Exercise goal: Report each line of the listing below that holds "indicator".

Data provided:
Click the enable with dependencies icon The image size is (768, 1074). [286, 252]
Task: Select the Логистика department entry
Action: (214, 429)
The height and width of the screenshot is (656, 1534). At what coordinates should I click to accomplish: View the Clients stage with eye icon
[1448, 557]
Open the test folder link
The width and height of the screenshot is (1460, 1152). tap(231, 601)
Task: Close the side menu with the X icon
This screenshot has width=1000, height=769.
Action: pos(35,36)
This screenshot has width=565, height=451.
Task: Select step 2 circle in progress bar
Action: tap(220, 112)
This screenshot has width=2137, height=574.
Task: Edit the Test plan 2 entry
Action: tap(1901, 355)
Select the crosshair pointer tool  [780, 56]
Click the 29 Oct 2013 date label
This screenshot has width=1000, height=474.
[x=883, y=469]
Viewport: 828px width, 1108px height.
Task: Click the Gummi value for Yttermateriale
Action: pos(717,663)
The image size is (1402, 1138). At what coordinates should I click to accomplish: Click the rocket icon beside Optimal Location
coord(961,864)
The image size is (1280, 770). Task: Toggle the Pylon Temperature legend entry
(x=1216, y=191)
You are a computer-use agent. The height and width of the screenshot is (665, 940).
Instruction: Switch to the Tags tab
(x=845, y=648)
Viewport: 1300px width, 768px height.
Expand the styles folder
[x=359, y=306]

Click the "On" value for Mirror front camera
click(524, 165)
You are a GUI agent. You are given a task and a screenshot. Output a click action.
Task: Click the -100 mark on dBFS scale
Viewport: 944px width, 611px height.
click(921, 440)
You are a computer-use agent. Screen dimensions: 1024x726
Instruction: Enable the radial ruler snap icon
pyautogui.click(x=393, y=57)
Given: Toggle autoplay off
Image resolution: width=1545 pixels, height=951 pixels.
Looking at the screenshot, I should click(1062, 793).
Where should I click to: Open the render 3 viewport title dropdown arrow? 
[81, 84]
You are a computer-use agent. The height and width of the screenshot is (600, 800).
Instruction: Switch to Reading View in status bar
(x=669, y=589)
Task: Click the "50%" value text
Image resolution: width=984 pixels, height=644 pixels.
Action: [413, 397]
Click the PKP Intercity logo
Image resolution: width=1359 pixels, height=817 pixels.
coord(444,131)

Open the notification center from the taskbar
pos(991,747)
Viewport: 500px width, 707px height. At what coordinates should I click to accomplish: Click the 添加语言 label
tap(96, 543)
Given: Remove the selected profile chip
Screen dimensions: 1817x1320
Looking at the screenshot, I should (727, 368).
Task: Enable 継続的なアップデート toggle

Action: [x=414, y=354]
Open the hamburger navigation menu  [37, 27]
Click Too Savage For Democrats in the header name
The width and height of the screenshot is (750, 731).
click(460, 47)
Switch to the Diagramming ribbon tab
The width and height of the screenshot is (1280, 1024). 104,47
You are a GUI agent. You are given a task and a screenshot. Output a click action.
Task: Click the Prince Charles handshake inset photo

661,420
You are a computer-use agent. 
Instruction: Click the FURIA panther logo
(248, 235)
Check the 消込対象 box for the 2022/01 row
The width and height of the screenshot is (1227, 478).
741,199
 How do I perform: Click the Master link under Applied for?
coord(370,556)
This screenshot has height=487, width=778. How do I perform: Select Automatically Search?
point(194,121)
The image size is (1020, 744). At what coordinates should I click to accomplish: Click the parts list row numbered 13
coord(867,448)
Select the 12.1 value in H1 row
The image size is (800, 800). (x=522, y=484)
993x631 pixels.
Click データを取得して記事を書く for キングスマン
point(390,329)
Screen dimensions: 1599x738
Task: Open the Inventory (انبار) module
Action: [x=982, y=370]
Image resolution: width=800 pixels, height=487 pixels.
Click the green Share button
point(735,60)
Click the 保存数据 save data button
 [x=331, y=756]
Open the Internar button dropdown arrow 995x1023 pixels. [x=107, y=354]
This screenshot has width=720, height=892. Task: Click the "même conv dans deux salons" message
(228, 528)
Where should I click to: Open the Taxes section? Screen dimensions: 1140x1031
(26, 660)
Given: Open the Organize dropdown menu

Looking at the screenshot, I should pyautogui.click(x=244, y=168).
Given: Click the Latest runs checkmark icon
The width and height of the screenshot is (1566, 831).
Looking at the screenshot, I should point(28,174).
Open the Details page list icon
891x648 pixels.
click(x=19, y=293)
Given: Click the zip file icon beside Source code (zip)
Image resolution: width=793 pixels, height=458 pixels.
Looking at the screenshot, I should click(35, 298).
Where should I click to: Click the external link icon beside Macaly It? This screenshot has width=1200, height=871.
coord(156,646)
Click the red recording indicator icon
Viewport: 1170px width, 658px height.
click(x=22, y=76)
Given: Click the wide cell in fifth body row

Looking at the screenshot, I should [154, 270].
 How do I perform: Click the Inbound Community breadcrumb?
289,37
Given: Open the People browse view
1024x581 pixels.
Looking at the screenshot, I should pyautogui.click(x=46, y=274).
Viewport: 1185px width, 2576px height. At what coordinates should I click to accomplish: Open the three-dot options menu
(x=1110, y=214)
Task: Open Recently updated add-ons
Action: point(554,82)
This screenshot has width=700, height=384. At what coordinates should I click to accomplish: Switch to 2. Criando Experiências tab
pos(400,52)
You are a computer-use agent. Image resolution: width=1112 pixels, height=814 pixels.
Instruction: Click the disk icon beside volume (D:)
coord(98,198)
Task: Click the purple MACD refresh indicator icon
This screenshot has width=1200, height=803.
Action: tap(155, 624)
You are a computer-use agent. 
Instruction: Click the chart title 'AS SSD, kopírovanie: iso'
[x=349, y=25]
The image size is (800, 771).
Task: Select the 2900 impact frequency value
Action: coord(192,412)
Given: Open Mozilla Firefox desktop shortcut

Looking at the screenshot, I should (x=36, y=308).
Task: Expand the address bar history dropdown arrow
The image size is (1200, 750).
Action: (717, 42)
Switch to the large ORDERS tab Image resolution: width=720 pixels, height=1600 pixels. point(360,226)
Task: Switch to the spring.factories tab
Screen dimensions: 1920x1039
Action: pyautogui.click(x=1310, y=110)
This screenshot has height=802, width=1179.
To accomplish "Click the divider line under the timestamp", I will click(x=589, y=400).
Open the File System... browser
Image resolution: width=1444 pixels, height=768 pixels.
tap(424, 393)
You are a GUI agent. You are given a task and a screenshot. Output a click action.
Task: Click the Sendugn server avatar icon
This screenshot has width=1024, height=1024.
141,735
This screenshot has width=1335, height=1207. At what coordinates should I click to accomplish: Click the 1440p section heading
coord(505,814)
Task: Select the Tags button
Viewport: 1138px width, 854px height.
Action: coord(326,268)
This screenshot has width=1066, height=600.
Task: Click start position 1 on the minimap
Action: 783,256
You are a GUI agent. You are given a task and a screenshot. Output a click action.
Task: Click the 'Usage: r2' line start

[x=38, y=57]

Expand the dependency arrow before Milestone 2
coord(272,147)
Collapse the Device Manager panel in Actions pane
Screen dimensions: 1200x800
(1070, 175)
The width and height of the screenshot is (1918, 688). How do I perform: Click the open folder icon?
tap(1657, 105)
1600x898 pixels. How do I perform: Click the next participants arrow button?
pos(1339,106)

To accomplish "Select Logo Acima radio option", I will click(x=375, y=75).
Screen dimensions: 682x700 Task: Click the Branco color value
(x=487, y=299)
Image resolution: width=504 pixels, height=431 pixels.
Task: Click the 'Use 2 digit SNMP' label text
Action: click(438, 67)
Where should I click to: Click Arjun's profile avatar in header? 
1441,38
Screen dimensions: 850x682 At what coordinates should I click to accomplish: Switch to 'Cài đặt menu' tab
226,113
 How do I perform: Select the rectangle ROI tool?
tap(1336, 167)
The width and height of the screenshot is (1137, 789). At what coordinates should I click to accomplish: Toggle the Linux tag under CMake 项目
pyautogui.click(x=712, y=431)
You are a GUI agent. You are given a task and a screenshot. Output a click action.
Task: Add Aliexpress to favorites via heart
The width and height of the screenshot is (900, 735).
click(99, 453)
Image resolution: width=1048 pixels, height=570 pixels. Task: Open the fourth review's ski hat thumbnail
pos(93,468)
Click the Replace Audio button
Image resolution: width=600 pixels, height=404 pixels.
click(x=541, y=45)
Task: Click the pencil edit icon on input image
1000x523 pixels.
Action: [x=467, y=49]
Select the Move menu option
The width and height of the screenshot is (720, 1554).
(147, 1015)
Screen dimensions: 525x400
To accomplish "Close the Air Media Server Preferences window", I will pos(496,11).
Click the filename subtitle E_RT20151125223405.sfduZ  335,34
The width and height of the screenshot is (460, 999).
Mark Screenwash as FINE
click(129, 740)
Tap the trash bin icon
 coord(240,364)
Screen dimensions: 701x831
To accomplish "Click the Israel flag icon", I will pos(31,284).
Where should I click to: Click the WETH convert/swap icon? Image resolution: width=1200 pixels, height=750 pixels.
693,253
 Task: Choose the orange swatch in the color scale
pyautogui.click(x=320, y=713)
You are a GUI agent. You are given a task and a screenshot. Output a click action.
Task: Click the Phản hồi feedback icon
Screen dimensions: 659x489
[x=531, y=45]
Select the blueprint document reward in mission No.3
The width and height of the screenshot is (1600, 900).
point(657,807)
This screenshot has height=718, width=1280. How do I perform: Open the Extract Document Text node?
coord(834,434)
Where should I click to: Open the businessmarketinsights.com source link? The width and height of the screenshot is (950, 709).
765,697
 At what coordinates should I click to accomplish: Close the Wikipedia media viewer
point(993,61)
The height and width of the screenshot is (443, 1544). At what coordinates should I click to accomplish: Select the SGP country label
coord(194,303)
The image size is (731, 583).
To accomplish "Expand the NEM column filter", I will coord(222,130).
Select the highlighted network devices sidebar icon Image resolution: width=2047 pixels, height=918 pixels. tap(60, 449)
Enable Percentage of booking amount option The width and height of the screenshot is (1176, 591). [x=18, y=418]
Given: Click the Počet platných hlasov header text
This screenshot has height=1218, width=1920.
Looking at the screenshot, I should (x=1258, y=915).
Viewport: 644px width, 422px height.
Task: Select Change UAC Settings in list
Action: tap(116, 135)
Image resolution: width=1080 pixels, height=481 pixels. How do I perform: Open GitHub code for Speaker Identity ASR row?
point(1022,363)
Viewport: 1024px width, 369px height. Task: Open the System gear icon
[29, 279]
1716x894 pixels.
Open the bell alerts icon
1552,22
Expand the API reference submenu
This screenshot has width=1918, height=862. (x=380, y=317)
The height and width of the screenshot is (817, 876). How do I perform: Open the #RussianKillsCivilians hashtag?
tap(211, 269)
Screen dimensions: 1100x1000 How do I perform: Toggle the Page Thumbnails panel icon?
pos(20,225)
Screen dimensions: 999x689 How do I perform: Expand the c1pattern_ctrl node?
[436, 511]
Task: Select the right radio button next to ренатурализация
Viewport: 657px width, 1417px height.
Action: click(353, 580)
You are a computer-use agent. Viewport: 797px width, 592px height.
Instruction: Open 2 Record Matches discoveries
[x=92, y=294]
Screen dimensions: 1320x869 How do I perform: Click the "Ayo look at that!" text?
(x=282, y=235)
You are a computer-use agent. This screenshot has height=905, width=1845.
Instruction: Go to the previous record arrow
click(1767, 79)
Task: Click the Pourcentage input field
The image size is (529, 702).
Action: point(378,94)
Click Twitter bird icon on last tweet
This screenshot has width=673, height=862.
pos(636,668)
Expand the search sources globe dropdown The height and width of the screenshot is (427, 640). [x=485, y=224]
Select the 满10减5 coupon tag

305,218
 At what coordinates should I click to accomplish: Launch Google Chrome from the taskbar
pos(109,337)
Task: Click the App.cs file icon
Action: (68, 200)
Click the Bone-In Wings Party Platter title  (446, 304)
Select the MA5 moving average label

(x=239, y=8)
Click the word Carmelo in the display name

Response area:
Click the red recording indicator icon
Task: Click the purple MACD refresh indicator icon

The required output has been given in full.